こちらも『紋章』スキルによる強化が施されている。
そして何よりも驚きなのが、その『長さ』だ。
まるで棒高跳びで使用するポールのようだ。
里香は陸上部でポールの扱いにも慣れているから、凄く使いやすいと言っていたけれど……。
「あの2人だったら安心だね」
「うん。僕らは大輝たちの邪魔にならないところで待機していよう」
瞳の言葉に同調する僕。
ここは大輝のお言葉に甘えて、戦いぶりを観察させてもらおう。
魔獣の動きを分析するのも僕の仕事のうちの一つだ。
そしてそれぞれの攻撃で、どれくらいダメージを与えられたかをノートにメモする。
それらをまとめた物を皆に渡すことで、僕のようにステータスを見ることができなくても、『感覚』で与えたダメージを予測することができる。

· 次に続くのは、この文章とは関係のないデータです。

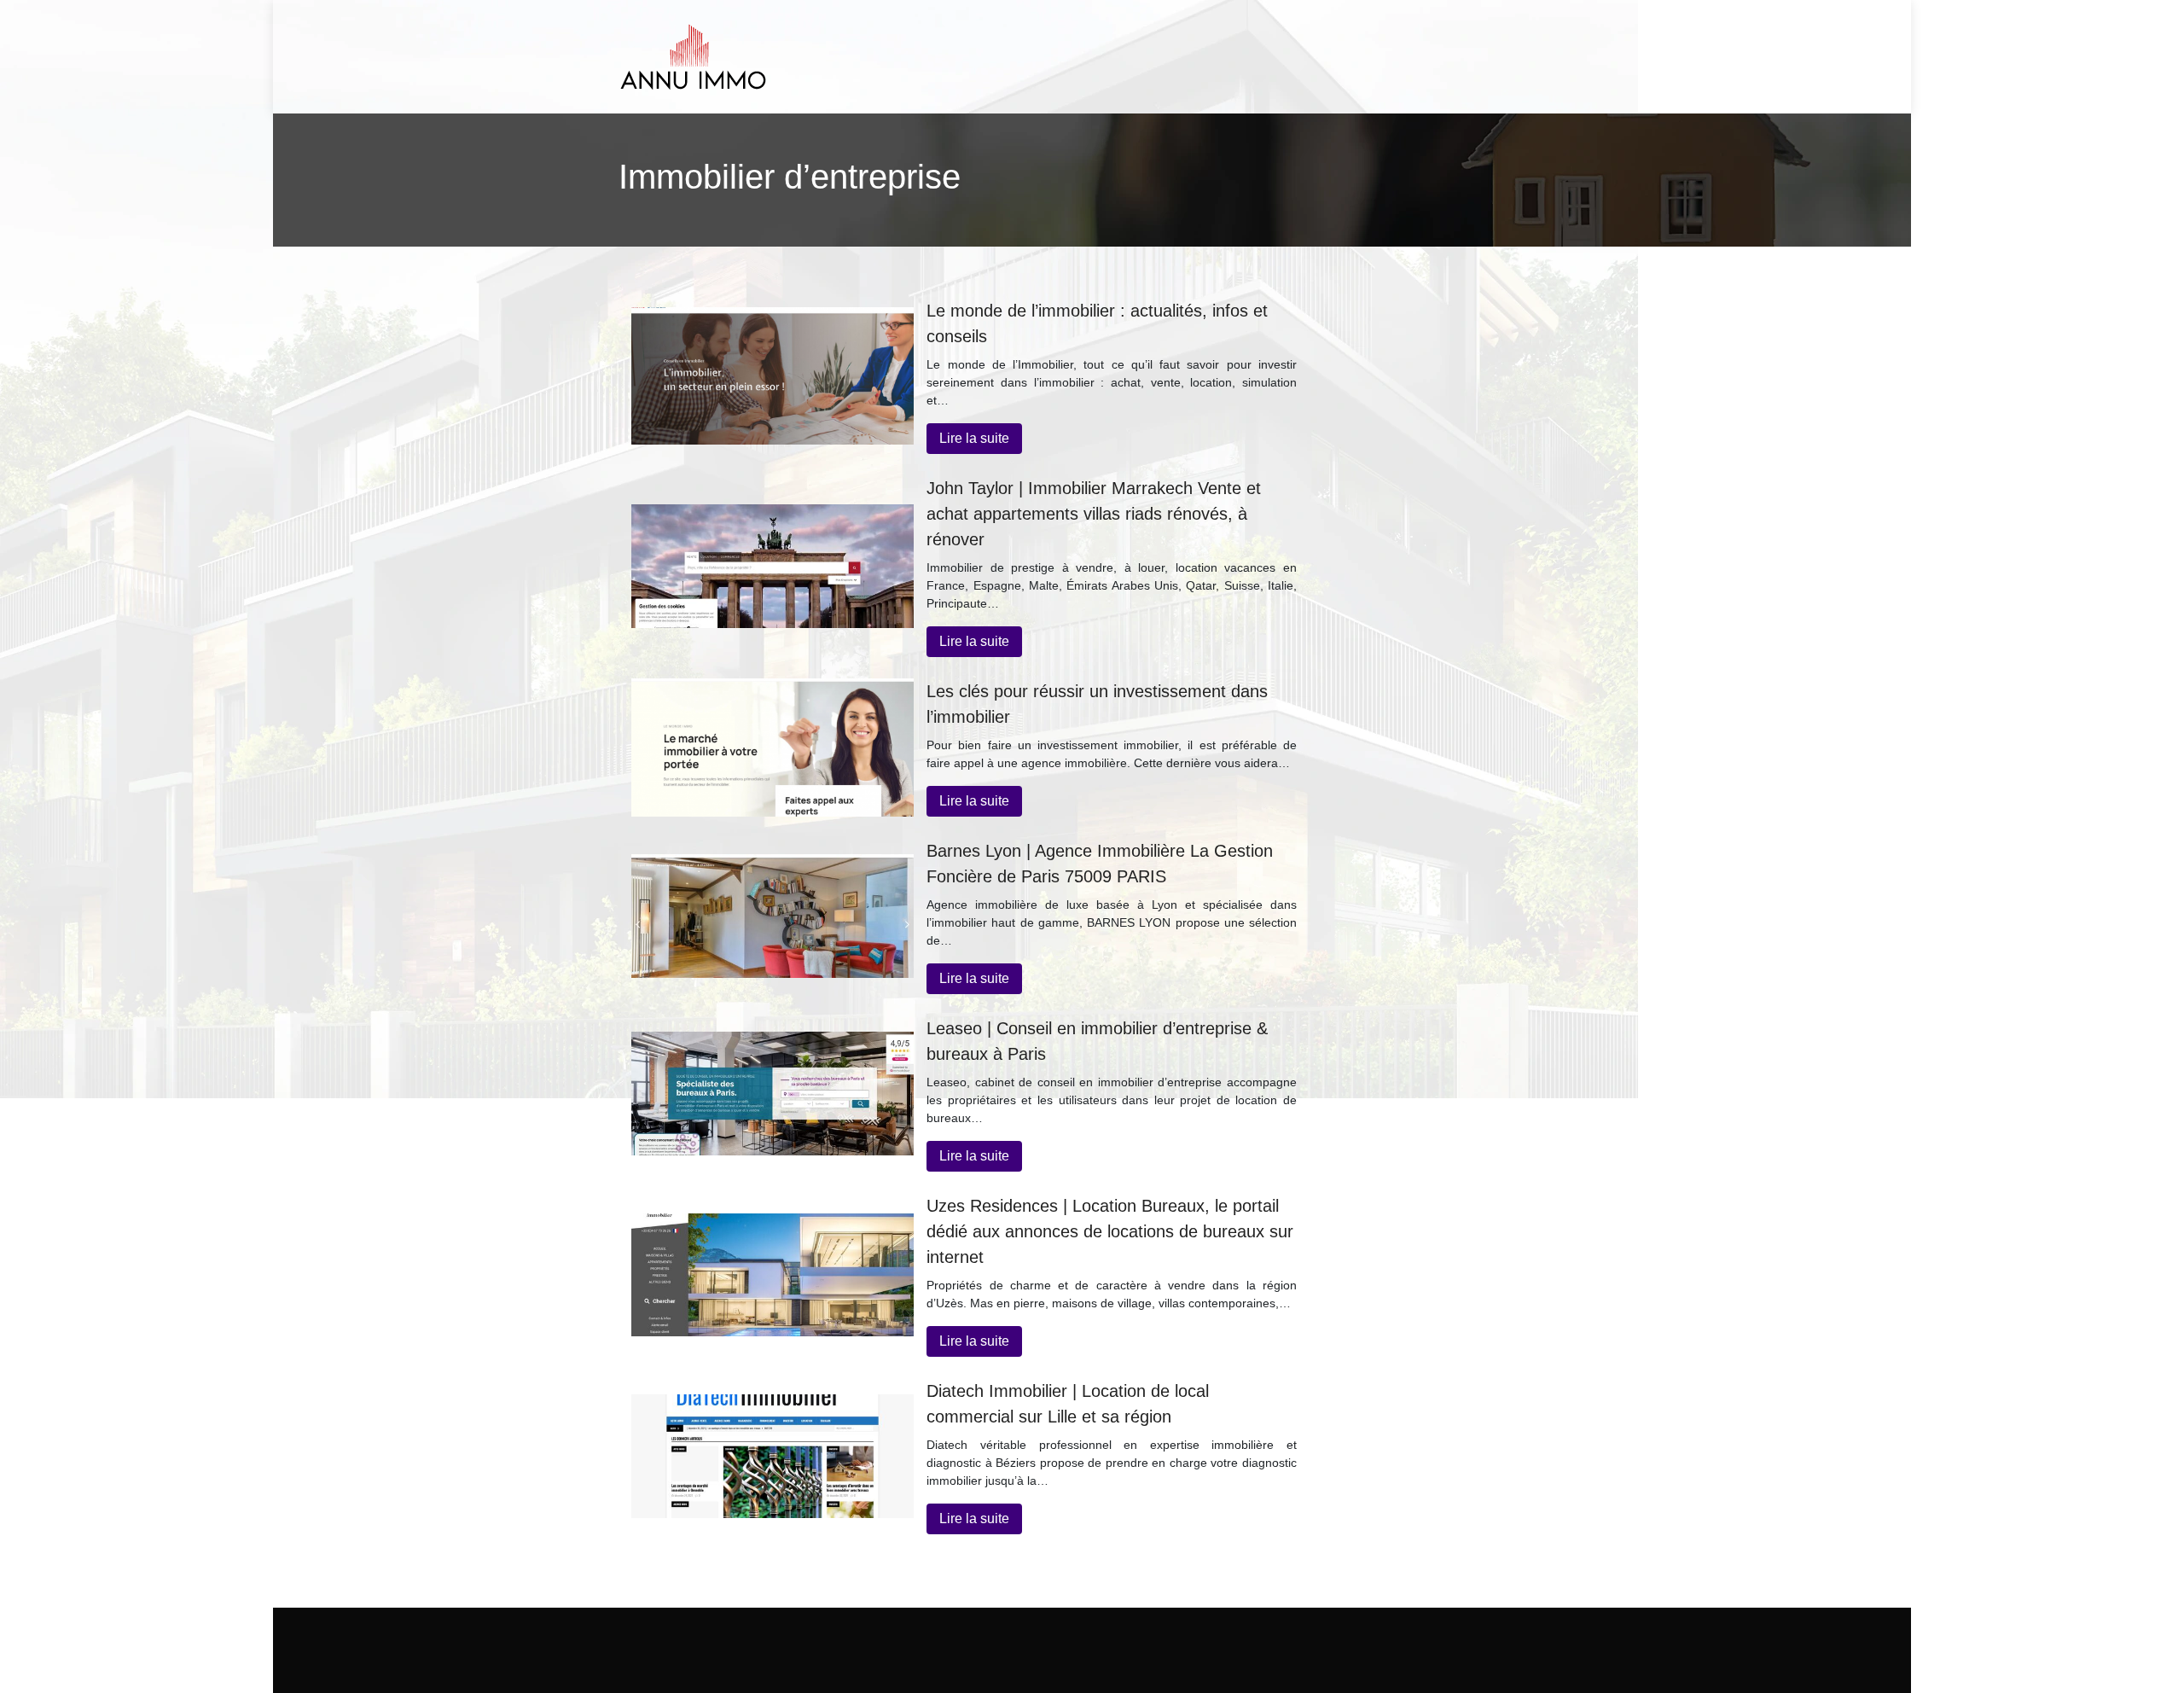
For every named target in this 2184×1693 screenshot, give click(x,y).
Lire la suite (974, 438)
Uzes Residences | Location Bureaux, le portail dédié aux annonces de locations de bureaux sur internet (1109, 1231)
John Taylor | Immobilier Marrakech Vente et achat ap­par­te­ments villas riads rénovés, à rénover (1093, 514)
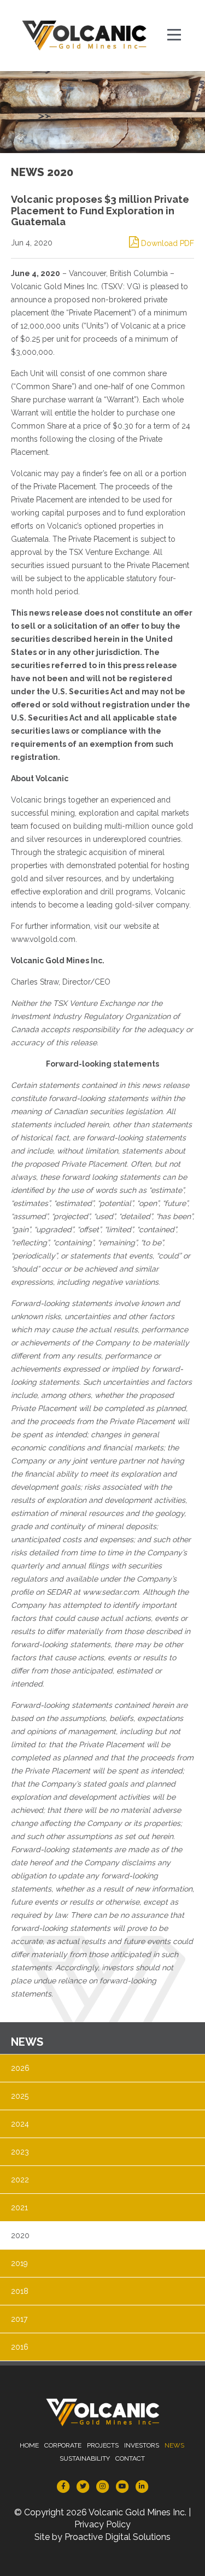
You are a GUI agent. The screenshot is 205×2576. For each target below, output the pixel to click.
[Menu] (175, 35)
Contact (130, 2458)
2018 (19, 2291)
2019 (19, 2263)
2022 (20, 2179)
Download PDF (166, 243)
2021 (19, 2207)
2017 (19, 2319)
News (174, 2445)
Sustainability (85, 2458)
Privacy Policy (102, 2524)
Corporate (62, 2445)
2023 (20, 2151)
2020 (20, 2235)
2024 (20, 2124)
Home (29, 2445)
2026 (20, 2068)
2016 (19, 2347)
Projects (103, 2445)
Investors (141, 2445)
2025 (19, 2096)
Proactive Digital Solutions (118, 2537)
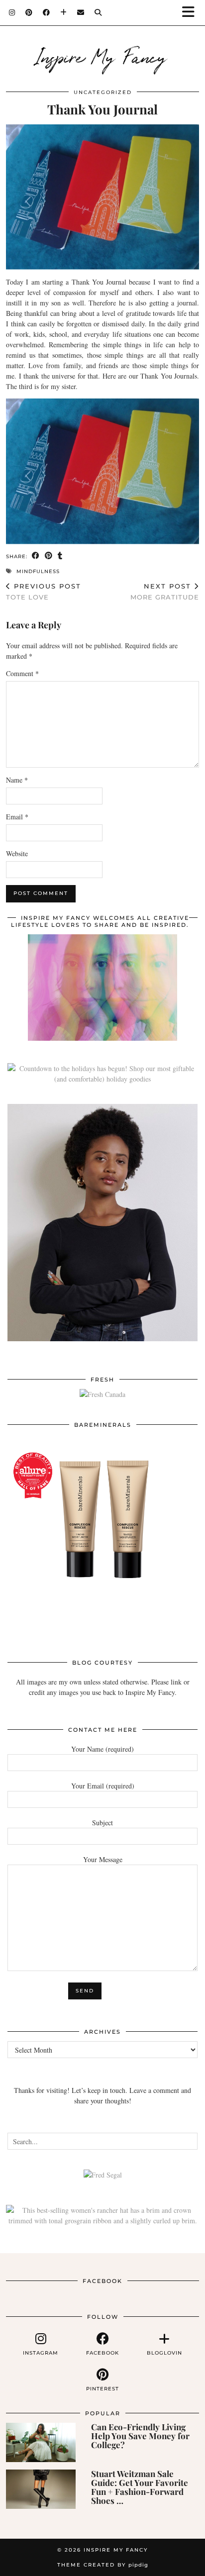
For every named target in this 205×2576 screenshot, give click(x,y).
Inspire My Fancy (103, 56)
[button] (192, 12)
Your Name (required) (102, 1749)
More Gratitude (164, 591)
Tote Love (43, 591)
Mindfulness (38, 571)
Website (17, 853)
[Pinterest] (29, 12)
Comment (22, 673)
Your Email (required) (102, 1785)
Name (17, 780)
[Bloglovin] (63, 12)
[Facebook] (46, 12)
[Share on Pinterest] (48, 556)
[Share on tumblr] (60, 556)
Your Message (102, 1859)
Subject (102, 1822)
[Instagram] (12, 12)
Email (17, 816)
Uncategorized (103, 92)
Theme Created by (102, 2565)
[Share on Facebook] (35, 556)
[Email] (81, 12)
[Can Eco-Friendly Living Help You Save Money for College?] (41, 2442)
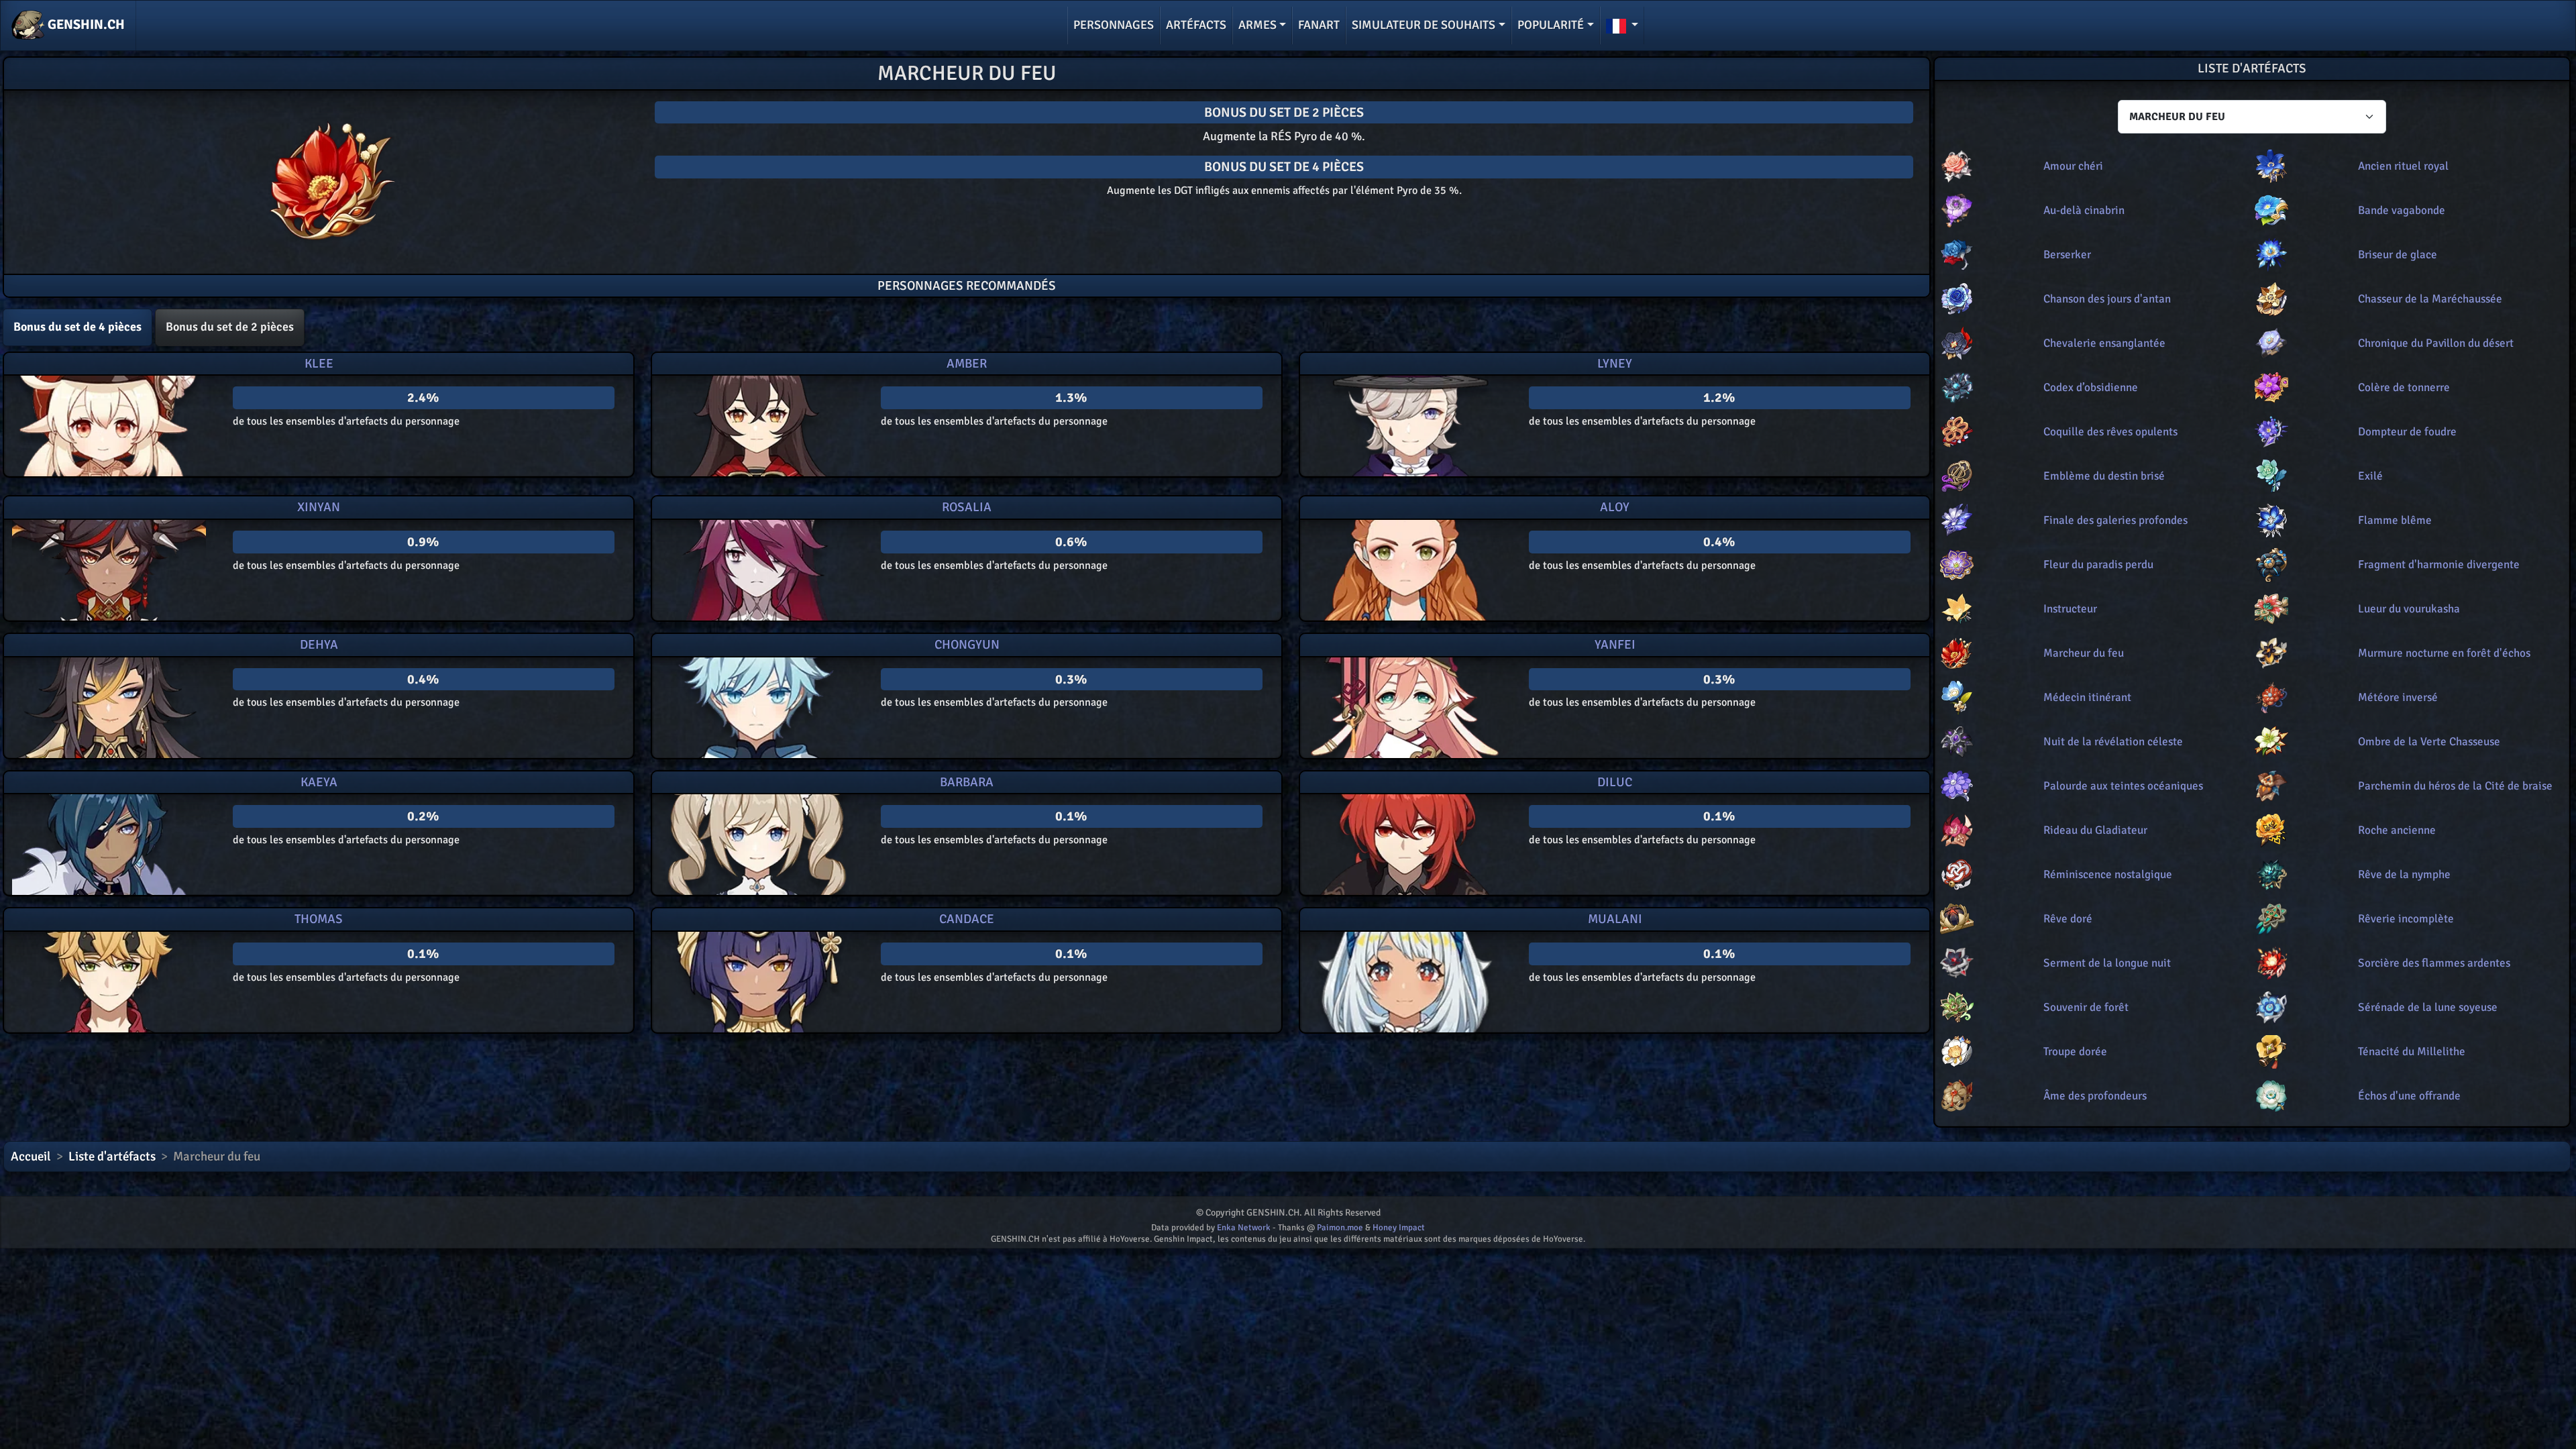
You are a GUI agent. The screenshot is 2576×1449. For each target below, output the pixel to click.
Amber (967, 364)
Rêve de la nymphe (2404, 874)
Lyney (1614, 364)
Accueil (31, 1156)
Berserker (2067, 255)
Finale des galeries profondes (2115, 520)
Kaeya (319, 782)
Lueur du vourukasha (2409, 609)
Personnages (1113, 24)
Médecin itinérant (2087, 697)
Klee (319, 364)
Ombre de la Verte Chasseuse (2429, 742)
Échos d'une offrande (2409, 1096)
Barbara (967, 782)
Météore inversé (2398, 697)
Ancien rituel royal (2403, 166)
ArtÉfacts (1196, 24)
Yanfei (1615, 645)
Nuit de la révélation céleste (2113, 742)
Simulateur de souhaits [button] (1423, 24)
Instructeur (2070, 609)
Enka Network (1244, 1227)
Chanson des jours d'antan (2107, 299)
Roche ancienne (2397, 830)
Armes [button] (1257, 24)
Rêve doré (2067, 919)
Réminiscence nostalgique (2107, 874)
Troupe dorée (2075, 1051)
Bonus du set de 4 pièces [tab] (77, 326)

学園外の探索に、必ずしも僕が同行できるとは限らない――。
これは伊ノ浦理事長が皆に向けて放った言葉の一つだ。
「おいこら、里香! あんまりその長いのをぶん回すんじゃないぞ! 俺に刺さるだろ!」
「え? それはアレ? 『刺して欲しい』っていう前フリ?」
「んなわけねぇだろ! 集中しろアホ!」
「へーい」
大輝と里香の漫才により僕らは苦笑する。
本当、いつ見ても良いコンビだ。
そして日中の砂漠地帯に大輝と里香の咆哮が響き渡った――。
『行方不明者捜査班』
1藍田優斗/解析士
2大友大輝/重戦士
3寺島里香/槍撃士
4那美木瞳/算術士
5鏡愛梨沙 /光命士
6真柴信二/追跡士
〇真柴信二
用務員長を勤める男性。
伊ノ浦理事長とは旧知の仲で、警備会社に勤めていた経歴を持つ。
温厚な老紳士。
〇『追跡』
追跡士のユニークスキル。
対象の行動を追跡することができる。
レベルアップにより追跡範囲が増加する。